By David J. Bilinsky
Partner let me upgrade u, flip a new page. Introduce u to some new things.... –Music & Lyrics by S.C. Carter, W.J. Clarke, M. Riddick, B. Knowles, A. Beyonce, S. Knowles, C.H. Reid, S. Garrett, recorded by Beyonce
With the MS Vista debacle behind us and with Windows XP ageing out, many firms who held off purchasing any equipment are now looking at their next hardware and software upgrade. Whether you are replacing 10 – or 100 – computers, servers and associated hardware and software, the “spend factor” is non-trivial. Accordingly, you will want to ensure that you are getting the best bang for your buck.
So what do you look for in terms of the newest level of technology? Here are a few things to consider:
Paperless Office: There are multiple benefits from moving from a paper paradigm to a paperless office. Centralized document management on the network server should be a primary goal (by establishing the electronic equivalent of the paper file storage system). This allows you to have “one place” to find all records associated with the file – emails, documents, correspondence, pleadings, land title documents etc. Other benefits:
- Remote access (allowing you to work from anywhere you have an Internet connection) since all documents are on the server and are saved on the server.
- The electronic desktop, which places all information literally at your fingertips (no searching for the paper file).
- Electronic practice management with all calendar dates, appointments, contacts, to-do’s etc. at your fingertips.
- Centralized precedents (stored on the network) – searchable and customizable.
- Dual monitors allowing you to have multiple documents open at any time (such as research and the document on which you are working).
- E-filing in courts and LTO offices and other registries is just a click away.
- Electronic storage of closed files becomes cost-effective.
Scanning Technology: Searchable Adobe Acrobat PDF has become the standard for taking paper documents and bringing them into a paperless office.

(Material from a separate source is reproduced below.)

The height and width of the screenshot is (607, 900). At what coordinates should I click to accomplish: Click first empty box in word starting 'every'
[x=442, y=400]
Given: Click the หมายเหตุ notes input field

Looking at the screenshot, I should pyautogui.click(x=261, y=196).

Scanning technologies have greatly improved OCR (optical character recognition) recognition rates, allowing scanned documents to be fully searchable on the office network. PDF/A has been recognized as an ISO archive storage standard.
Security and Privacy: This has reached all-new importance due to the increasing number of hack and fraud attempts (phishing etc.). All systems need to be hardened and need to provide “restore” points to allow for the quick restoration of a downed computer. The appropriate handling of email spam and fraud emails are vitally important. Encryption of flash drives, laptops and any media taken out of the office should be considered.

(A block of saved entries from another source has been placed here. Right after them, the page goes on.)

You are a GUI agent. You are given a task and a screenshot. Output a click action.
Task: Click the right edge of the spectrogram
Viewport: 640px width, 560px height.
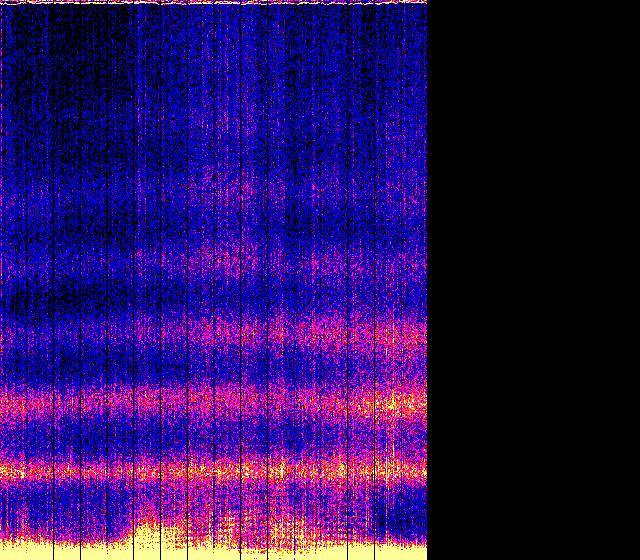coord(426,280)
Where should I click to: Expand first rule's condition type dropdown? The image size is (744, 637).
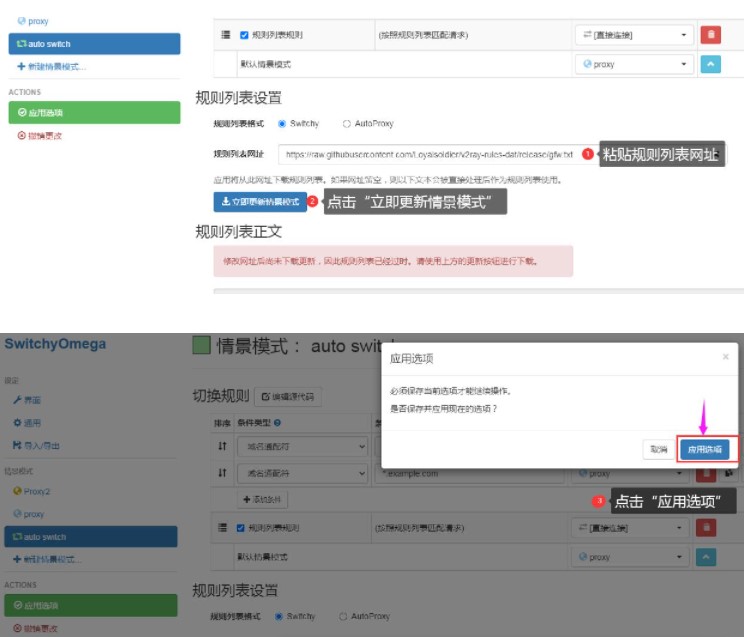[302, 446]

Voice Recognition: Dragon/Nuance has taken this technology to its highest level yet.
Metadata: The stripping out of metadata from any office documents as well as the hardening of any documents leaving the office (to prevent their alteration) is now a new reality.
Email Management: Email has overwhelmed many inboxes. Tools to organize, store and handle email are necessary to handle the increasing load.
Extranets: Many firms are establishing secure areas on the web where clients can view their file and correspond with their lawyer without the need for email. Secure and private!
Electronic Task/Project Management: Firms are moving to technologies that treat a file as a project, with timelines, task delegation and overview, budgets and more.
Blogs and Social Media: This is the new marketing battleground. Video, blogs, podcasts and social media sites are all being used to establish reputations and garner clients.
Rather than just upgrade your hardware and software, you now have the opportunity to flip a new page and introduce yourself to some new things.
The views expressed herein are strictly those of the author and may not be shared by the Law Society of British Columbia. David J. Bilinsky is the Practice Management Advisor for the LSBC. Email: firstname.lastname@example.org; Blog: www.thoughtfullaw.com.
This article originally appeared in the October 2010 issue of BarTalk and is reproduced here with permission of both the author and the Canadian Bar Association, British Columbia Branch.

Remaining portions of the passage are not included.